Copy the blog post below from "There are still" up to and including "I've ever seen!", with "gloomy" swapped for "dreary".

Passage for review
================

Thursday, March 4, 2010

Betty Schaffner's Designs, Revisited

I showed you some of these pages before (you've got to go back and look at them!), but I neglected to show you the cover of the book. So here it is:
Today I am sharing a few more of the pages I colored in with felt pens back in the late 60's or early 70's.
Betty Schaffner's designs are just plain fun - I figured revisiting them today was a good idea:
I hope you enjoy seeing them:

There are still eight pages waiting to be colored.

Cool.

10 comments:

jamie@midcenturymania said...

Thanks for posting some bright cheery colors on this gloomy, rainy day. That is the coolest coloring book I've ever seen!

Lorlore said...

Coloring, one of my favorite pastimes. Fortunately my Grandsons like it too, we just colored together on Monday. Of course, it was Sponge Bob, but he's fun to color!!

yosemite faith said...

i love to color. lucky you have some pages left. didn't we all just love when crayola went to the big box of 50! i often 'color' designs with paint pens - i have a wonderful yosemite hat covered with memories.

farmlady said...

Oh my, you were very good at staying inside the lines. These are beautiful!

Tina Dawn said...

================

Data shown
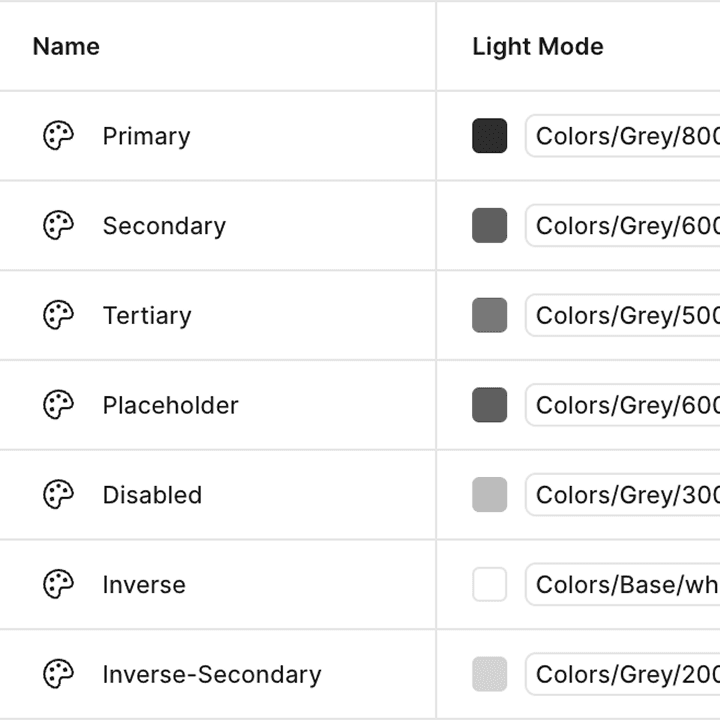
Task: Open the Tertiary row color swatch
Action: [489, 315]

================

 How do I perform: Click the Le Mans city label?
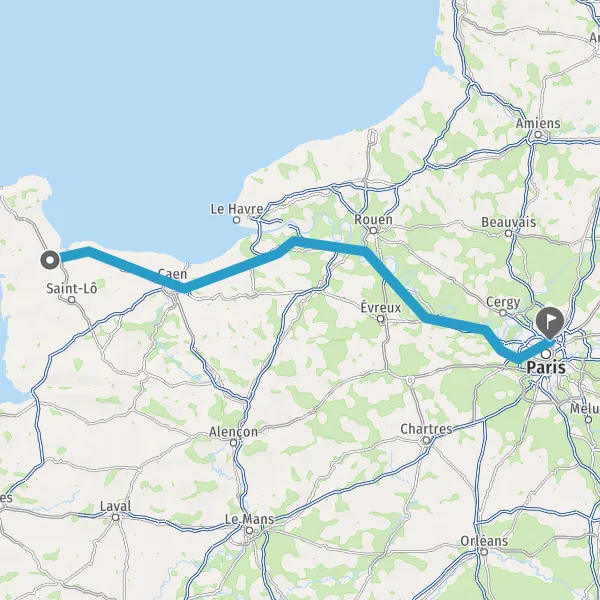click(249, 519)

================

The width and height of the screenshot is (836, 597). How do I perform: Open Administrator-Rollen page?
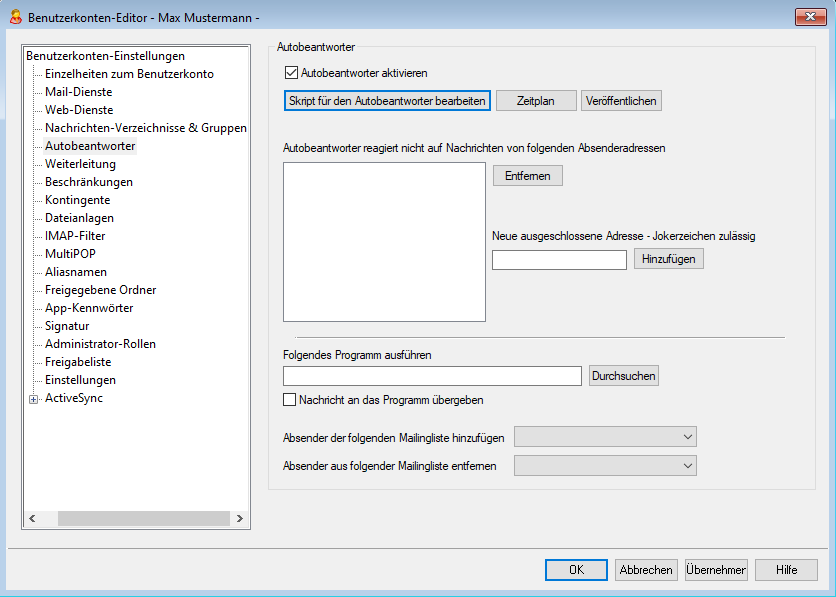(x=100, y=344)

================

Response to the task
There are still eight pages waiting to be colored.

Cool.

10 comments:

jamie@midcenturymania said...

Thanks for posting some bright cheery colors on this dreary, rainy day. That is the coolest coloring book I've ever seen!